Sénégal : tensions au sommet entre Faye et Sonko, l’opposition sonne l’alarme
Au Sénégal, les relations entre le président Bassirou Diomaye Faye et son Premier ministre Ousmane Sonko s’enveniment sous le regard de l’opposition. Abdou Mbow, membre influent du groupe parlementaire Takku Wallu et cadre de l’Alliance pour la République (APR), qualifie désormais la situation de « bras de fer politique » doublé d’une « crise institutionnelle ». Cette analyse, exposée publiquement, s’appuie sur les signaux contradictoires émis ces dernières semaines par les deux têtes de l’exécutif sénégalais.
Un exécutif sénégalais divisé sur les réformes et la gouvernance
Élus ensemble en mars 2024 sur un programme commun de rupture, Bassirou Diomaye Faye et Ousmane Sonko incarnaient jusqu’alors une dyarchie assumée par le parti Pastef. Pourtant, des divergences croissantes émergent, notamment sur le rythme des réformes, la gestion des dossiers judiciaires hérités du précédent mandat et la stratégie de communication gouvernementale. Pour Abdou Mbow, ces tensions ne relèvent plus du simple désaccord : elles illustrent un conflit larvé entre deux centres de pouvoir, chacun cherchant à imposer sa vision.
La question centrale porte sur la primauté politique d’Ousmane Sonko, leader charismatique du Pastef et tête de liste victorieuse aux législatives de novembre 2024, face à un président dont les prérogatives constitutionnelles restent intactes. Cette dynamique alimente les spéculations sur un déséquilibre dans la répartition des rôles au sommet de l’État.
L’opposition exploite les failles du pouvoir
L’APR, formation de l’ancien président Macky Sall, mise sur ces tensions pour rebondir. Affaiblie par sa défaite électorale, elle tente de se positionner comme un contre-pouvoir vigilant. Le groupe Takku Wallu, principal bloc d’opposition à l’Assemblée nationale, multiplie les interventions pour transformer les frictions internes en menace pour la stabilité des institutions. En qualifiant la situation de « crise institutionnelle », Abdou Mbow déplace le débat vers une question de crédibilité de l’État, alors que des dossiers stratégiques comme la renégociation des contrats miniers et pétroliers, le redressement des finances publiques ou encore la mise en œuvre de l’Agenda Sénégal 2050 exigent une cohésion sans faille entre la présidence et la primature.

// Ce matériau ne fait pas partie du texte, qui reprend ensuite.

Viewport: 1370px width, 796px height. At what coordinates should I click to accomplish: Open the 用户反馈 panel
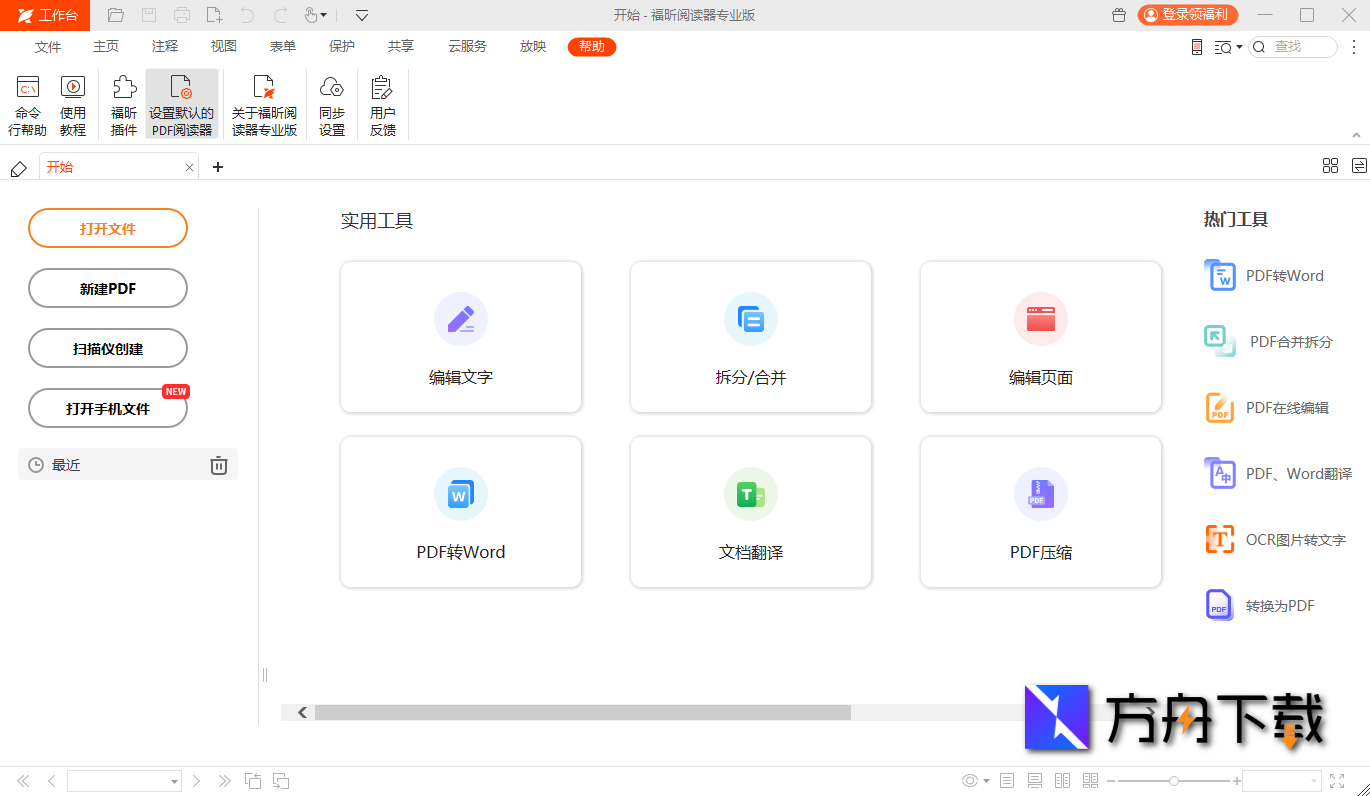click(382, 103)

Économie et crédibilité internationale en jeu
Le contexte économique accentue la gravité de la situation. Les audits menés par le nouveau gouvernement ont révélé un endettement public supérieur aux estimations précédentes, plaçant le Sénégal dans des négociations complexes avec le Fonds monétaire international. La gestion de cette dette, couplée à la révision annoncée du cadre fiscal des hydrocarbures, nécessite une ligne directrice claire et unifiée. Or, plusieurs arbitrages récents ont montré des divergences entre les équipes présidentielles et celles du Premier ministre. Le ton parfois combatif d’Ousmane Sonko envers certains acteurs économiques, médiatiques ou judiciaires contraste avec la posture plus mesurée de Bassirou Diomaye Faye, ce qui, pour l’opposition, devient un argument politique de poids.
Pourtant, ni la présidence ni la primature n’ont, à ce jour, reconnu publiquement l’existence d’un conflit ouvert. Le gouvernement maintient une façade d’unité lors des conseils des ministres et des événements publics. Les déclarations d’Abdou Mbow s’inscrivent donc dans une bataille narrative où l’APR cherche à ancrer dans l’opinion l’idée d’un exécutif fragilisé, tandis que le Pastef défend une coordination assumée entre deux leaders complémentaires.
L’enjeu pour le Sénégal est de taille : la crédibilité du couple exécutif influencera directement la confiance des partenaires économiques et des bailleurs de fonds. À l’heure où le pays négocie son nouveau cadre de financement et structure ses recettes issues des champs gaziers GTA et pétroliers Sangomar, l’unité affichée au sommet reste un impératif absolu.